Taklit Yalanlar: Çocuklar ana-babayı örnek alır. Ana-babanın yalanına tanık olan çocuk, yalan söylemeyi öğrenir. Ör; doktora gidiyoruz diye gezmeye giden anne-baba çocuğun yalan söylemesine zemin hazırlar. Ergenlik döneminde taklit yalanlar daha çok çevreden edinilir. Girilen sosyal ortamlar olası zor durumlarda nasıl yalan söylenileceğini gence öğretir. Ergen zaman zaman öğrendiği bu yalan çeşidini hayatında uygulamakta bir sorun görmez ve taklit yalanlar bir süre sonra sosyal yalan halini alır. Sosyal Yalanlar: Bunlar çocukluktan ziyade ergenlik döneminde baş gösteren en yaygın yalanlardır. Bir işi yapmak zorunda kalan birey eğer bunu yapmak istemiyorsa ona mantıklı gerekçeler bularak ondan kurtulmak ister. Sosyal çevrede çok sık rastlanılan bir yalan çeşidi olup kişiyi zaman zaman zor durumda bırakmaktadır.
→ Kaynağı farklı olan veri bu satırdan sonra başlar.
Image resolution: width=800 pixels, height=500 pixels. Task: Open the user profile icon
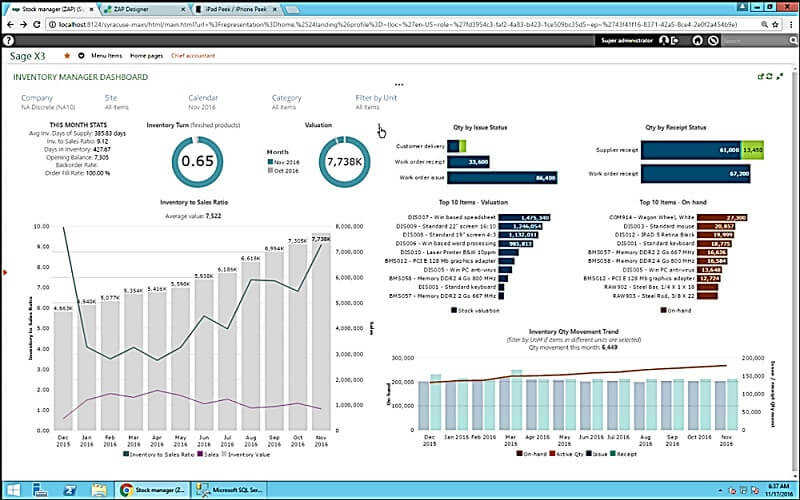(x=663, y=40)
Savunma Yalanları: Çocuk eğer sık sık eleştiriliyor, sert tepki ile karşılaşıyor ve mükemmelliğe zorlanıyorsa yalana başvurabilir. Çünkü çocuk kendini korumak için bunu yapmak zorunda olduğunu düşünmektedir. Örneğin doğru söylediğinde "yalan

54

söylüyorsun" diye suçlanan çocuk, kendini kurtarma adına gerçekten yalana başvurabilmektedir. Ergen bireyler içinde benzer şeyler söylenebilir. Ceza tehdidiyle karşı karşıya kalan, ebeveynin ya da toplumun istek ve beklentilerine cevap veremeyen, gerek içsel ve gerekse dışsal nedenlerden dolayı yetersiz kalan ergen bu yalan türüne başvurmaktan çekinmemektedir.
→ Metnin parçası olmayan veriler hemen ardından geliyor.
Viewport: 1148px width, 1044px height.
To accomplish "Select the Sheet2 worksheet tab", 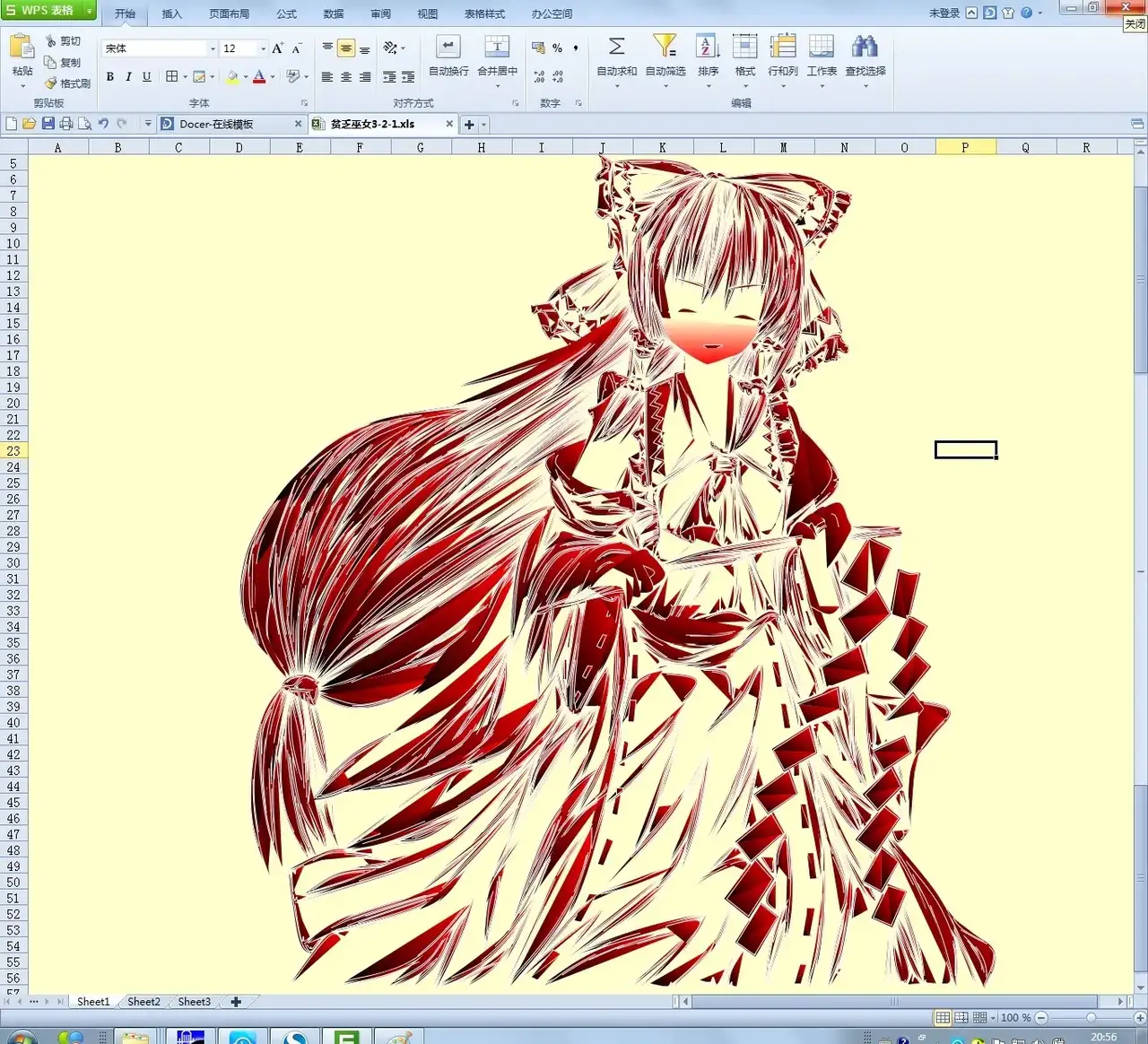I will [x=144, y=1002].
Yüceltilmiş Yalanlar: Başkalarının hayranlığını kazanmak için söylenen yalanlardır. Bu ulaşılmak istenen hedefler doğrultusunda da söylenebilmektedir. Özellikle ergenlik döneminde karşı cins ilişkilerinde kendini sıklıkla gösterir. Olan durum değil de olması istenilen durum şeklinde kendini gösteren bu yalan çeşidi ergen bireye anlık haz verir. Bu yalan takdir edilme duygusuyla da söylenebilmektedir.

Bütün bunların yanında bazen genç bir özlemini dile getirmek için yalan söyleyebilir (Yörükoğlu, 2004:336). Örneğin babası ölen bir çocuk kendini babalı olarak tanıtır. Babasızlık utanılacak bir durummuş gibi, gerçeği saklama yolunu seçebilir. Bu bazen gencin okuduğu okulla da ilgili olabilmektedir. Eğer kendi okuduğu okulun ya da bölümün beğenilmeyeceğini düşünüyorsa karşı tarafı memnun edecek bir okul ya da bölüm söyleyebilmektedir. Dolayısıyla ergenlik döneminde yalan söyleme davranışını çocukluk döneminin bir devamı niteliğinde kabul etmekle birlikte onun kişisel boyutunun yanında daha sosyal boyutta seyrettiğini, daha bilinçli ve iyi niyetli bir forma büründüğünü, kişinin kendisine ve çevresine verdiği zarar doğrultusunda üzerinde daha ciddiyetle durulması gerektiğini ifade edebiliriz.